--- begin Data excerpts ---
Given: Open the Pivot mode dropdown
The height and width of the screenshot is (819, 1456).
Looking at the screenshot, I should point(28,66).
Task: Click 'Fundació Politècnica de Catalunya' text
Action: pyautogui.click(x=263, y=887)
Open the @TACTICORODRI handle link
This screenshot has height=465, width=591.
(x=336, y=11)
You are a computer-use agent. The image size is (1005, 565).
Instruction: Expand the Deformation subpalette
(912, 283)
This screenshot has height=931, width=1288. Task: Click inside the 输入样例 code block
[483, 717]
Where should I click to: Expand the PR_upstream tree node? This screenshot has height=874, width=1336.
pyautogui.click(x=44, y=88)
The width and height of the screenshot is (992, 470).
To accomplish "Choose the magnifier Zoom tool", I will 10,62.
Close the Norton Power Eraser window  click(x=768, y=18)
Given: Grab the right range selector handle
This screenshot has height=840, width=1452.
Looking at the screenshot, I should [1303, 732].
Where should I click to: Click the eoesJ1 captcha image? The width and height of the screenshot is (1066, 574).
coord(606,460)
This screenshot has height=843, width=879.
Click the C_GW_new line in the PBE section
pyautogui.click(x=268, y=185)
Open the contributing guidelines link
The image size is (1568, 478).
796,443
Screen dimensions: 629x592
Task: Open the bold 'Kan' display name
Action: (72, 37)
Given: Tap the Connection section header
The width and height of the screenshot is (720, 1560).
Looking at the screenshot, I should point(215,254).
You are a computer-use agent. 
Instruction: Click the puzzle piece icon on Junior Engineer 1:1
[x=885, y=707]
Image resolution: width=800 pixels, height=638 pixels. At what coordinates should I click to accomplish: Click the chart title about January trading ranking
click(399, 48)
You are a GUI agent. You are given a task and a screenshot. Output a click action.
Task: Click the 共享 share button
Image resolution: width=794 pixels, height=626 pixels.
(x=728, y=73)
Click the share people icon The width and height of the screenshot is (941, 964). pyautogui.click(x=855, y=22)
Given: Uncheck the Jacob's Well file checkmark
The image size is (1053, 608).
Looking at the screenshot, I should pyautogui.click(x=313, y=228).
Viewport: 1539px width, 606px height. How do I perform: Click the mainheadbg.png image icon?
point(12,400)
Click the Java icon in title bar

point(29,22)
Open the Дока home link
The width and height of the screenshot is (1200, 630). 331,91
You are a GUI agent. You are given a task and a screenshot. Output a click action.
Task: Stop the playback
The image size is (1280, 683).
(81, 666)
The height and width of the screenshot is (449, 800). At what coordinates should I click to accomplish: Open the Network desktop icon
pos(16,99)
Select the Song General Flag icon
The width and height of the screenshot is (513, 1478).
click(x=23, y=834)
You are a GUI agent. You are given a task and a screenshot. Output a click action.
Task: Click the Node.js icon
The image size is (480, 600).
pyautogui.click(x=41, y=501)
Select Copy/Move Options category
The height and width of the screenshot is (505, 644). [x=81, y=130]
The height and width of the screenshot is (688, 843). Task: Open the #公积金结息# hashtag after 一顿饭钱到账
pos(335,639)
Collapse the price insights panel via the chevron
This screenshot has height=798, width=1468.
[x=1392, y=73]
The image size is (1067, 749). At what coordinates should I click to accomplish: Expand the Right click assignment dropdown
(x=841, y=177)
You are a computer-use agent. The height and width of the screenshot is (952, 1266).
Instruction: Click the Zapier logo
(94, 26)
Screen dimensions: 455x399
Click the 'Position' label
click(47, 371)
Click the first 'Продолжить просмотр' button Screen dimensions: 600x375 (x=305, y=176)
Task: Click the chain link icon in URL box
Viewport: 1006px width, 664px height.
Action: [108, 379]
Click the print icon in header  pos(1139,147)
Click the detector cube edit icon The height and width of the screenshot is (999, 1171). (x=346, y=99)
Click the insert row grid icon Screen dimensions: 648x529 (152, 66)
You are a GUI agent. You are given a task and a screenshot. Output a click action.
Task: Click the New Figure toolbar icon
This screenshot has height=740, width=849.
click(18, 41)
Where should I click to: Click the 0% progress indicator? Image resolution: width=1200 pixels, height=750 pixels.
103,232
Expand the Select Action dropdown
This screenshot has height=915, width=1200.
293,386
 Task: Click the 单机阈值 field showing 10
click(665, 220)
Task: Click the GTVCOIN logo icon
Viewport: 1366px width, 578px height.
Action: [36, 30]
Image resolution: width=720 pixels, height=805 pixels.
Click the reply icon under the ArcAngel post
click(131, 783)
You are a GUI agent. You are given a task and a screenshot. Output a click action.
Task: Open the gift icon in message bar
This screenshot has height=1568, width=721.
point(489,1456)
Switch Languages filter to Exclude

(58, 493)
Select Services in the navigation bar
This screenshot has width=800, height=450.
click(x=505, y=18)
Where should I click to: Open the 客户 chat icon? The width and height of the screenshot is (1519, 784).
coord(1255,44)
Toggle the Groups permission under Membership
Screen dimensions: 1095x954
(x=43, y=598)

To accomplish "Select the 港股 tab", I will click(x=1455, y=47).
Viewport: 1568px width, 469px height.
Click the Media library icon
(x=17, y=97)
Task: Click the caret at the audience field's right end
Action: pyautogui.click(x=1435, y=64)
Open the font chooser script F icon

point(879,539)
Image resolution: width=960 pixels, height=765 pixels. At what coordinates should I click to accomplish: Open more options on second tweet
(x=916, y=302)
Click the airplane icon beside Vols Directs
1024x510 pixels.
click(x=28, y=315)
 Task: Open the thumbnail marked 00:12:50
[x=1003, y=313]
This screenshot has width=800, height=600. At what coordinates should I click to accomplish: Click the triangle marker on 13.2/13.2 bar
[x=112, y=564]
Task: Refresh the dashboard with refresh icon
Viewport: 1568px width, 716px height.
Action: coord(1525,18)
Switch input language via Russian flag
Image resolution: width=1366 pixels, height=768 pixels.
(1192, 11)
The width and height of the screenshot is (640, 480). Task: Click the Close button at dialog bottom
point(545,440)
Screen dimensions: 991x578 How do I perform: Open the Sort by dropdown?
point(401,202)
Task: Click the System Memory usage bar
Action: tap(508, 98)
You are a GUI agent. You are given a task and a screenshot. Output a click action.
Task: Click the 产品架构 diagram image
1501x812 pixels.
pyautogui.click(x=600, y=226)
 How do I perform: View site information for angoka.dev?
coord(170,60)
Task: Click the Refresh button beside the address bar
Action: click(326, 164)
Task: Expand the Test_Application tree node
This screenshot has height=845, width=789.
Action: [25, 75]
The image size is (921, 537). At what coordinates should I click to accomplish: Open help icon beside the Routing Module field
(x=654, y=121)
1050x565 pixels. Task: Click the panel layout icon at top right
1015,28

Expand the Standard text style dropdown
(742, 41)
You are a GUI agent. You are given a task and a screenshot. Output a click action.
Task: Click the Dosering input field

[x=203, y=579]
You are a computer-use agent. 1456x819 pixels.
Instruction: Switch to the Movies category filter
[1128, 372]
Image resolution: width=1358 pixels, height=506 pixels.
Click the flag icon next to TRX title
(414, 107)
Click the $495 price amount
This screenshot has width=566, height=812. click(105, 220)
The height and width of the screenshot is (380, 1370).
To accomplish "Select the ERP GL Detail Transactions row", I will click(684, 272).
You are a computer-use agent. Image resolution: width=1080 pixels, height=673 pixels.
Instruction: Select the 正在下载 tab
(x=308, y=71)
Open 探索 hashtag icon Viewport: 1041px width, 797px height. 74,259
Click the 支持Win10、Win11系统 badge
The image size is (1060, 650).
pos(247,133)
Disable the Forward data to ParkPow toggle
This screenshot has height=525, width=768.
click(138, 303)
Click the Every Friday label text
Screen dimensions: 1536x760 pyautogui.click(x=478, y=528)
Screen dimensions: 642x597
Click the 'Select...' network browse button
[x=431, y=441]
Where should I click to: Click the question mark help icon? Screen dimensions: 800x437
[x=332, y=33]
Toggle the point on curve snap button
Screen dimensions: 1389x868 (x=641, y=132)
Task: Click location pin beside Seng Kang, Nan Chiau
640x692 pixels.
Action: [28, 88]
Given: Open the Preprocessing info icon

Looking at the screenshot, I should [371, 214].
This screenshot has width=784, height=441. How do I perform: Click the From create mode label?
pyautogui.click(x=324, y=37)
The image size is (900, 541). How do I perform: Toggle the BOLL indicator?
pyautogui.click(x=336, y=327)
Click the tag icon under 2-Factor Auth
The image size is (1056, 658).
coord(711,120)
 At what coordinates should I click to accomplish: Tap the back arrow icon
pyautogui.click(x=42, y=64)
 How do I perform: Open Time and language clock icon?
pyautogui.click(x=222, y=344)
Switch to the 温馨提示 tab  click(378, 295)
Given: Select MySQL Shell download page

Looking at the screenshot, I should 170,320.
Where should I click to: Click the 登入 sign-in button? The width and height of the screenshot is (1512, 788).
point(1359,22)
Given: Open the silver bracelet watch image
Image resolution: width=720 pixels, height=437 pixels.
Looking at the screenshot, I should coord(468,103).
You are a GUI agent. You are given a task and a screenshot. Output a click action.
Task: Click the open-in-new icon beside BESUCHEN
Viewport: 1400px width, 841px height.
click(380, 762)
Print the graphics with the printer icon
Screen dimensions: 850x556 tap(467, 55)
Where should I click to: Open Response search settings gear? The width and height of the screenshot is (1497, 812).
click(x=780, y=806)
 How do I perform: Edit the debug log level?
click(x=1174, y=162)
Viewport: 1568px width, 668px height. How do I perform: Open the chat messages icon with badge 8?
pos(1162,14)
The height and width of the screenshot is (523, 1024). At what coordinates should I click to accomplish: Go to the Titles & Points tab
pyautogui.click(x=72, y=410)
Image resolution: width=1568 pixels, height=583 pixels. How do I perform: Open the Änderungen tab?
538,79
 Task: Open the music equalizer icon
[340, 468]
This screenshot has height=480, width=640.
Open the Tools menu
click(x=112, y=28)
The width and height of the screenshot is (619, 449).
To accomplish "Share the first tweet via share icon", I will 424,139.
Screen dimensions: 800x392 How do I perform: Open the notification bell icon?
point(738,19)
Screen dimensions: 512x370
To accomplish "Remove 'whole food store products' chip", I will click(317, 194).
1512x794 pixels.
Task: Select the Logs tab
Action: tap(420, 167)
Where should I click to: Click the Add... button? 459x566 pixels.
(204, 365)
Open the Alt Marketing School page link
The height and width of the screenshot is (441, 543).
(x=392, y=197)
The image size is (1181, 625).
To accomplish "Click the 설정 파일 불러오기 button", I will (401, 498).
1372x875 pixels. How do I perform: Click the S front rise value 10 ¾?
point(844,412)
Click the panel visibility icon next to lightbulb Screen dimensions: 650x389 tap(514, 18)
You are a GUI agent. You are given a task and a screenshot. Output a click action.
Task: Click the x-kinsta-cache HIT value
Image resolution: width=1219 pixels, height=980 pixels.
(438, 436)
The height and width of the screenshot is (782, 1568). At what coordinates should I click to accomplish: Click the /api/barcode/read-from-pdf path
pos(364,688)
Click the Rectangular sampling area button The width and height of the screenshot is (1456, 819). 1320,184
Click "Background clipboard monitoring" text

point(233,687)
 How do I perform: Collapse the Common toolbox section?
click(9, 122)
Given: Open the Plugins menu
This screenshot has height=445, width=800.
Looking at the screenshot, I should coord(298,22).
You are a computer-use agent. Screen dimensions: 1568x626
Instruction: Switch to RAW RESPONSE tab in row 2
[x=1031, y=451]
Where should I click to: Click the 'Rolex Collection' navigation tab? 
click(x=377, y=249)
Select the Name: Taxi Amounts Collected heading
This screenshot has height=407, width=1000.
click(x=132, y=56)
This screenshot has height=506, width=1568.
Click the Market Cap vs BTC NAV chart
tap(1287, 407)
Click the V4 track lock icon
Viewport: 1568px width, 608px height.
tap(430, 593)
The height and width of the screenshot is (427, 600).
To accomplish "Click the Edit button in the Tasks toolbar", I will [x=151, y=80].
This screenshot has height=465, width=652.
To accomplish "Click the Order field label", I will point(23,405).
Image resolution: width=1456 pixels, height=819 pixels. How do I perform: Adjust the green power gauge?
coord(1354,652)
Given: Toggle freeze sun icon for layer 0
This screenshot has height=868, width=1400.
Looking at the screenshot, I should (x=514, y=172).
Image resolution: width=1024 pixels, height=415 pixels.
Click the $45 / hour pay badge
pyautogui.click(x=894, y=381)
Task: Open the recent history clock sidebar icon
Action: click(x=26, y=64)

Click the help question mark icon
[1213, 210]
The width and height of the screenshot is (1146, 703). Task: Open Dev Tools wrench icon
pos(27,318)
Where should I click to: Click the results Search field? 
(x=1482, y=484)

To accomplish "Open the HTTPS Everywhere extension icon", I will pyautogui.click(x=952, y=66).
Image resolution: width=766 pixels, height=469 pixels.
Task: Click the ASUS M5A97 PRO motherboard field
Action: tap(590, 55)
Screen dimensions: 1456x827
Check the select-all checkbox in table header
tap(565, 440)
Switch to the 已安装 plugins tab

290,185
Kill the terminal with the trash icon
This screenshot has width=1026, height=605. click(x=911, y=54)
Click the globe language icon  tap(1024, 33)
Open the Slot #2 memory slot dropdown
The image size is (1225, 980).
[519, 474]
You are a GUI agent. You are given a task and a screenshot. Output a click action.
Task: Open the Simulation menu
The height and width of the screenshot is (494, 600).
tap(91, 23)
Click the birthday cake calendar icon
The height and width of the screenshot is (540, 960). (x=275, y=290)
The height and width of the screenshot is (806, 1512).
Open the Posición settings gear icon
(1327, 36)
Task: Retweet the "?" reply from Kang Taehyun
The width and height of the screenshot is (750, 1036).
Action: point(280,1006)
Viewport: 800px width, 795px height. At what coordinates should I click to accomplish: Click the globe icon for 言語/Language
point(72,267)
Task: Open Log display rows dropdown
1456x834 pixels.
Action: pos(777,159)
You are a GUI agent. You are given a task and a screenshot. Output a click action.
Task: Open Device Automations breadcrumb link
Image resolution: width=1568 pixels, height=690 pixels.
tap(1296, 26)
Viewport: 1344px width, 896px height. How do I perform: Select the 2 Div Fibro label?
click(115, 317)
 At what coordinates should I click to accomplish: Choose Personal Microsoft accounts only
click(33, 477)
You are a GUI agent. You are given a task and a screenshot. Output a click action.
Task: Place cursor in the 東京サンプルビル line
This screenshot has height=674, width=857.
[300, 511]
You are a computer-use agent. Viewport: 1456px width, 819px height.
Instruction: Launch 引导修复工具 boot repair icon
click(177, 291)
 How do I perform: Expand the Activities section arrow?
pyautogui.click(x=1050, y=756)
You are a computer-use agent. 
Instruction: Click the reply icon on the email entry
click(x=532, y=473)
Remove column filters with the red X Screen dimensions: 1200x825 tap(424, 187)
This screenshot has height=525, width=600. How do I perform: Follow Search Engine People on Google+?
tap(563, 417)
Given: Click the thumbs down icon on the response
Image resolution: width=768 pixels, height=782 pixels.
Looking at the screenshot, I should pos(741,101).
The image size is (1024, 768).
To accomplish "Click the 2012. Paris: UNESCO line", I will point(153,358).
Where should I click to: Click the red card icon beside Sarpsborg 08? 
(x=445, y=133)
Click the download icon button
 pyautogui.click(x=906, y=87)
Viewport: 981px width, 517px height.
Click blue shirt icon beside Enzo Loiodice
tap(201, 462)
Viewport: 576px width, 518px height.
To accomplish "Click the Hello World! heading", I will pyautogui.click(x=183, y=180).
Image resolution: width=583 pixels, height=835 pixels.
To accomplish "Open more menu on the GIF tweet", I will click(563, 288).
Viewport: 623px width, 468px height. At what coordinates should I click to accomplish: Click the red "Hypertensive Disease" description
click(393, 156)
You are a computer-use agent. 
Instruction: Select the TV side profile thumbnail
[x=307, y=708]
--- end Data excerpts ---
Find every line above that contains the string "Refresh", and copy each of those lines. Case matters.

Task: Refresh the dashboard with refresh icon
Task: Click the Refresh button beside the address bar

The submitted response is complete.